Il che tradotto in parole ancora più semplici, sta ad indicare una sorta di macchina tritatutto che non impiega mai il cervello: ecco, questa è una delle sacche di potere che esistono in Italia e che nessun governo è mai riuscito ad intaccare; vediamo se ci prova – non dico che ci riesca – quest’ultimo esecutivo che ci ritroviamo, perché rifarsela con i taxisti o con i farmacisti è facile, provate con i burocrati!!
Per sostenere questo assunto, voglio raccontarvi un ultimo episodio che ho riscontrato sui quotidiani e che si è svolto – sarebbe meglio dire che si sta svolgendo – in un paese in Provincia di Arezzo: la storia ha inizio nel 1970 ed ha per protagonista un bambino di tre mesi che chiameremo Ivan; il bimbo cresce sanissimo, finché non giunge la data fatidica di compiere la vaccinazione antipolio: quelle poche gocce che venivano somministrate per preservarlo da una terribile malattia, in effetti lo condannano alla disabilità perenne, con una diagnosi che in termini scientifici recita encefalopatia epilettogena e, in termini concreti, spasmi e convulsioni.

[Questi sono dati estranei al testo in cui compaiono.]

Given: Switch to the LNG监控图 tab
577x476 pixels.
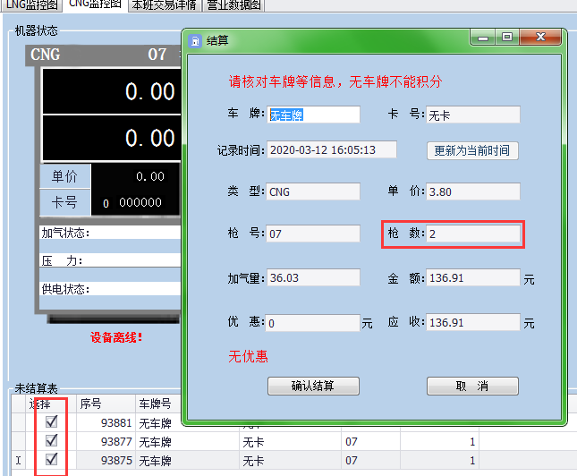Looking at the screenshot, I should 30,5.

In sostanza la vita del piccolo e dell’intera famiglia cambia radicalmente; solo dopo trent’anni (e siamo nel 2000) lo Stato riconosce il nesso di causalità tra vaccino e malattia e due anni dopo – siamo nel 2002 – stabilisce un rimborso di 70.644 euro (poco più di quanto incassa un alto burocrate per un mese di “lavoro”) e un indennizzo, direi una sorta di “pensione” di 620 euro mensili (non viene specificato se c’è il mese doppio per Natale).

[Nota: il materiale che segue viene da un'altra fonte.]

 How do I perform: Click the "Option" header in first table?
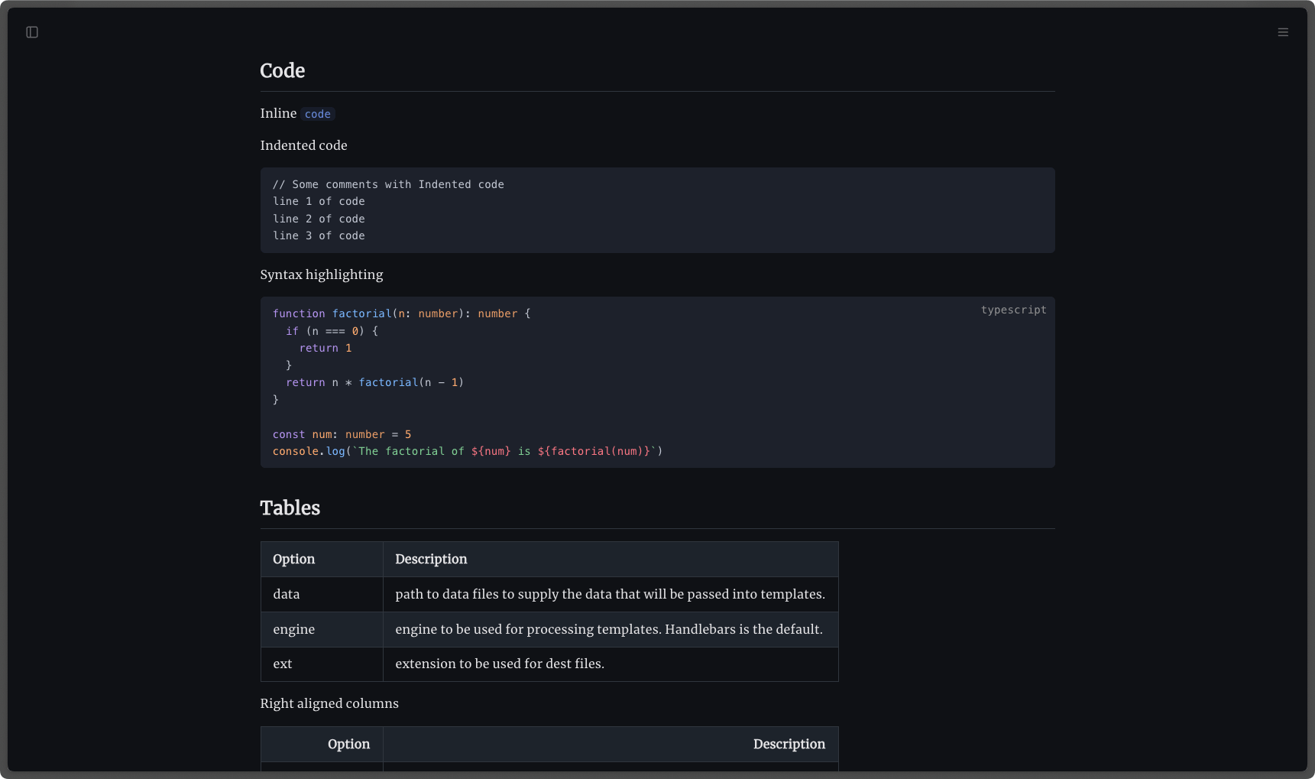293,559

Ed ecco che arriva il “forte con i deboli”: alla disgraziata madre che vive con quelle miserie che lo stato gli “passa”, giunge una cartella esattoriale di 2.831,65 euro per cumulo di arretrati per il trasporto di Ivan al Centro Diurno gestito da una Comunità Montana dove il giovane viene accompagnato giornalmente da un’auto della cooperativa e riaccompagnato a casa alla sera; alle famiglie dei pazienti viene chiesto una compartecipazione alla spesa di 50 euro mensili (quindi direi quasi “simbolica”) che la madre di Ivan si rifiuta di pagare e si rivolge in un primo tempo alla Commissione Tributaria Provinciale (che le ha dato ragione); il “caso” poi è finito alla Commissione Tributaria Regionale che ha rinviato la soluzione della pendenza alla giustizia ordinaria, cioè al Tribunale.

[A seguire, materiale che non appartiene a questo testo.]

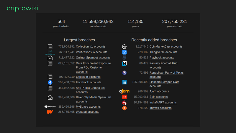This screenshot has height=133, width=236.
Task: Click the Ajarn logo icon
Action: point(124,91)
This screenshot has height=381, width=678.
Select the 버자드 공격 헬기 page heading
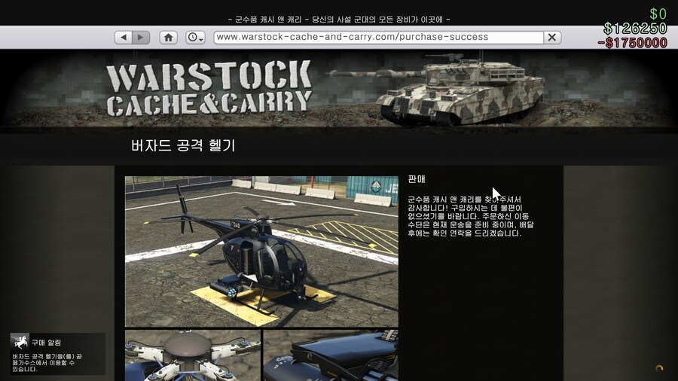[x=183, y=146]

Nel frattempo, però, la burocrazia non è stata con le mani in mano e – forte della norma capestro che recita “solve et repete”, cioè prima paga e poi fai ricorso – fa partire la cartella esattoriale sopra indicata nella quale è specificato che se entro pochi giorni il pagamento non verrà assolto, il Comune provvederà al fermo delle due auto della madre di Ivan, una delle quali attrezzata specificatamente per il trasporto del giovane disabile.
A questo punto arriva l’eroe che salva la situazione: è il signor Sindaco che – pur con tutto il potere che detiene – può solo “sospendere” la cartella esattoriale fino alla decisione del Tribunale prevista per settembre; e incrociamo le dita per scaramanzia, perché se la magistratura darà torto alla madre di Ivan, non c’è niente da fare e la signora dovrà pagare tutti gli arretrati con gli interesse e le spese processuali.
C’è una morale a valle di questa vicenda? Se la vogliamo trovare, la possiamo cercare nell’esatto significato del termine “burocrazia”, così come ce lo fornisce il fedele Dizionario di Devoto-Oli: “il dominio o l’eccessivo potere della pubblica amministrazione, con la pedanteria delle consuetudini, delle forme, delle gerarchie”.
Il che tradotto in parole ancora più semplici, sta ad indicare una sorta di macchina tritatutto che non impiega mai il cervello: ecco, questa è una delle sacche di potere che esistono in Italia e che nessun governo è mai riuscito ad intaccare; vediamo se ci prova – non dico che ci riesca – quest’ultimo esecutivo che ci ritroviamo, perché rifarsela con i taxisti o con i farmacisti è facile, provate con i burocrati!!